▶ **O que se pede**
Transcreva sem nenhuma alteração as linhas entre a que contém "You are a computer-use" e a que contém "click(x=207, y=75)", incluindo as duas.

▶ **Informações fornecidas**
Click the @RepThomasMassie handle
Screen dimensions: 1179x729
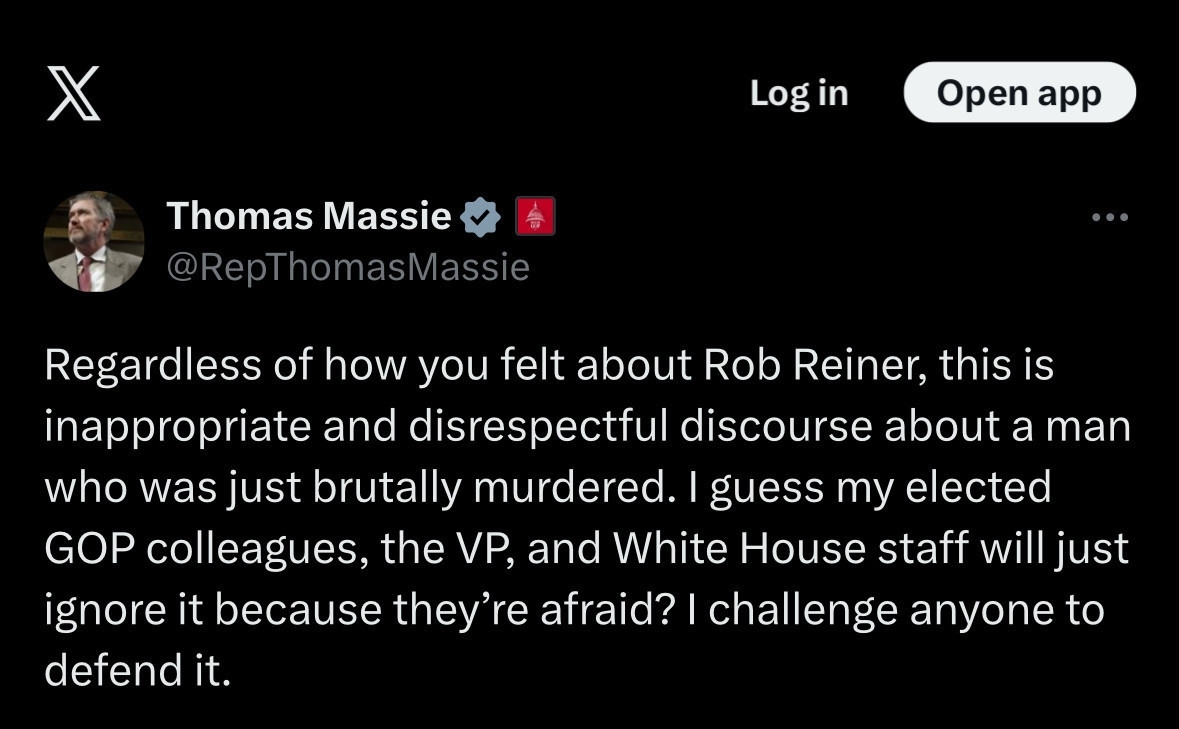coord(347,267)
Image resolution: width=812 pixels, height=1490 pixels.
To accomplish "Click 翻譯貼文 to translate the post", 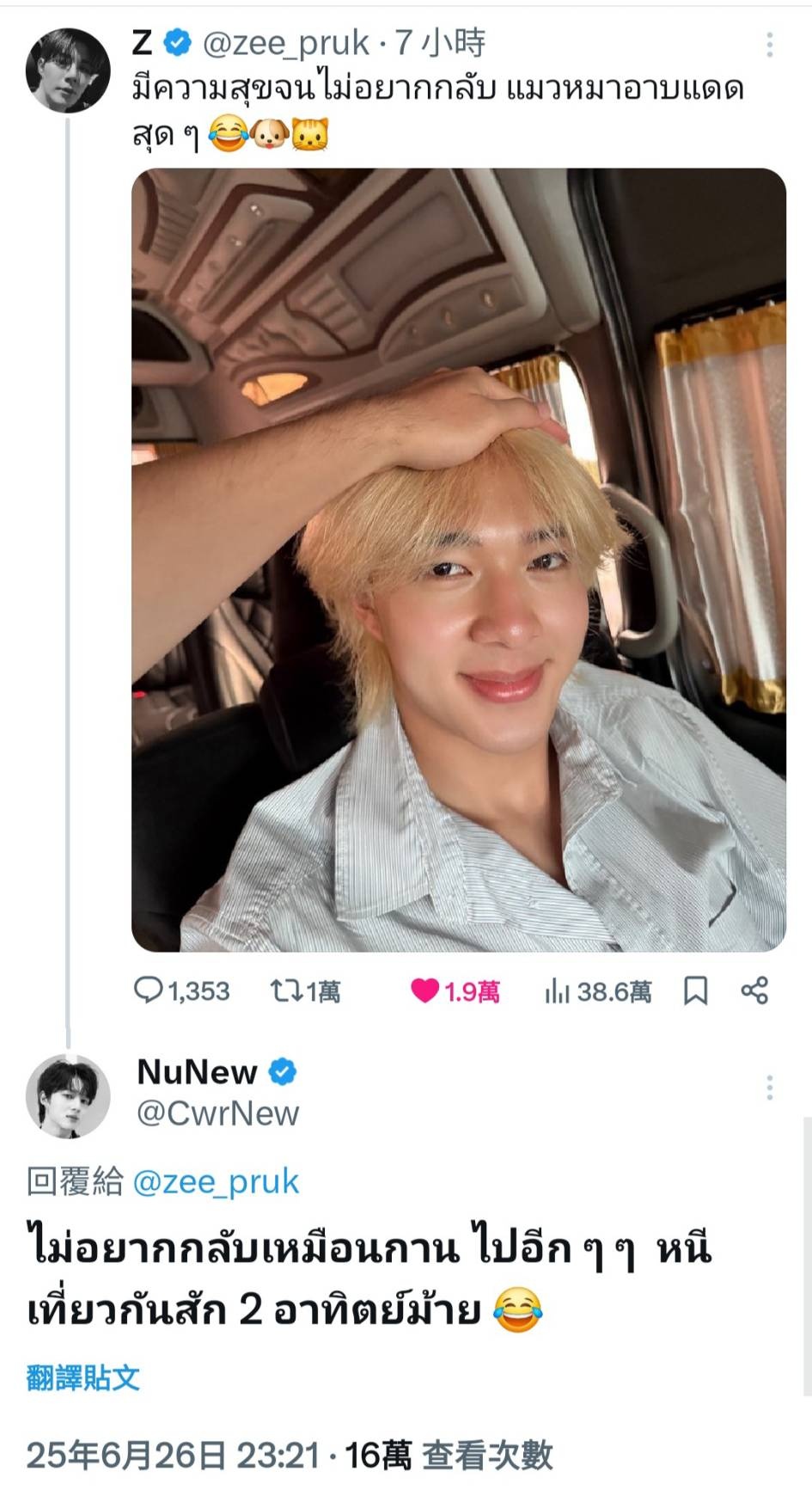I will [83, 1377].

==

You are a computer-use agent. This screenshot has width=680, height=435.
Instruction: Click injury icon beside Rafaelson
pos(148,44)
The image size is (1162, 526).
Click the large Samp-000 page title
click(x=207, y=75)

▶ **Resultado**
You are a computer-use agent. This screenshot has width=680, height=435.
Instruction: Click injury icon beside Rafaelson
pos(148,44)
The image size is (1162, 526).
Click the large Samp-000 page title
click(x=207, y=75)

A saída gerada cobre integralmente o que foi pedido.